Supplied text Block Start
Almanac Footy: A Grand Final week postcard from the Tiwi Islands where a whisper of history is at play
On the Tiwi Islands football is everywhere.
At Pirlamgimpi the toilet block at the airstrip has been painted with images of football matches. The checkout at the store is wallpapered with front pages featuring Riolis in various moments of triumph.
A similar shrine has been created at the Clearwater Fishing Lodge (where the clubhouse leader ‘Clark’ has 14 Barramundi and 4 Mangrove Jacks) featuring Maurice and Cyril. Nearby a Sherrin is trapped in the jaws of a crocodile skull.
Only about 350 people live here but they have a connection to three Norm Smith Medallists. Michael Long’s sister teaches at the school.
The centre of the community is the footy field of the Imalu Tigers. This is an unforgiving deck. A stretch of grassless earth baked rock hard in the dry. It’s the build up now and thick clouds bring humidity that wraps you in a velvet blanket.
A man who introduces himself as Dennis is sitting in the shade. He explains the Tigers lost the grand final this year. When asked who he likes in the AFL decider he shrugs and suggests history is against the Demons because very few teams win the minor and major premierships.
‘You should ask this one, he will know,’ Dennis says pointing at a figure walking onto the oval.
This one is Tiwi football royalty. Willie Rioli is home for a few weeks and is stretching in the blazing late afternoon as kids gather around him. Soon he will have a kick and catch and run sprints until the perspiration cascades off him like a mountain waterfall. He can’t decide who is better in the Grand Final but would like his mate Steven May to have a premiership. May grew up across the water in Darwin and has Gunbalanya and Larrakia heritage.
An hour’s ride from Pirlamgimpi by troopie along a spine-compressing red track is Milikapiti. It is the home of Shane ‘Tippa’ Tipuamantumirri who had a decade with Glenelg and South Fremantle before returning home to lead the Tiwi Bombers to their first premiership in 2011/12.
Walking along a curl of impossibly white sand known as Snake Bay he points out crocodile tracks that suggest a big one had a snooze in the sand recently. The casual observation ignites a primeval reaction that isn’t easily suppressed.
‘Melbourne definitely,’ he says when asked about the Grand Final. ‘Every part of their system works – backs work hard, forward defend well and the midfield is strong.’
He suggests we seek a word from Austin Wonaeamirri who played down south with Norwood and then Melbourne. We stop by his house where the front yard is almost filled by a pair of aluminum fishing boats. A community buffalo known as ‘Lady Gaga’ saunters past.
Supplied text Block End
**Check your understanding**
• a. Decide whether each statement agrees with the Tiwi Islands postcard above. Answer yes or no for each, and quote the words from the postcard that decide it.
(i) The Imalu Tigers won their grand final this year.
(ii) Steven May grew up in Darwin.
(iii) Austin Wonaeamirri played with Norwood and then Collingwood.
• b. List every football club the Tiwi Islands postcard above names in connection with Shane 'Tippa' Tipuamantumirri or Austin Wonaeamirri.
Source data Block Start
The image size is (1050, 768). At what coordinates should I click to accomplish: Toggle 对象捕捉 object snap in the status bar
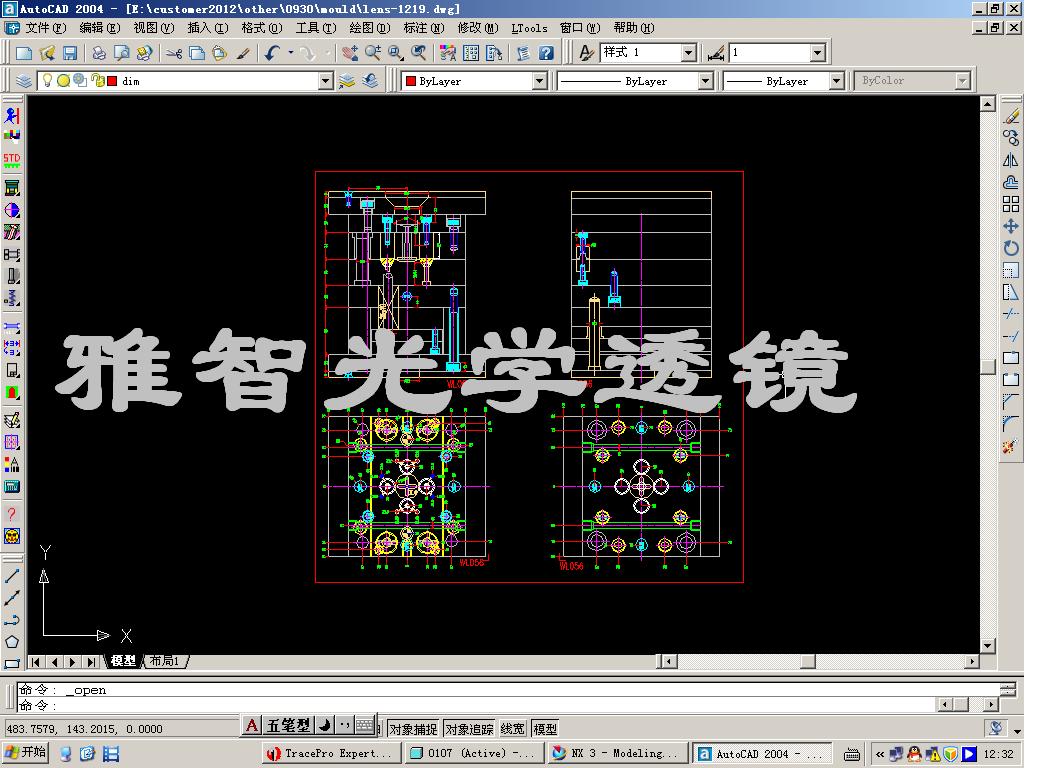click(413, 728)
Source data Block End
**Solution set**
• a.
(i) No: "He explains the Tigers lost the grand final this year."
(ii) Yes: "May grew up across the water in Darwin"
(iii) No: "played down south with Norwood and then Melbourne"

• b.
Glenelg
South Fremantle
Tiwi Bombers
Norwood
Melbourne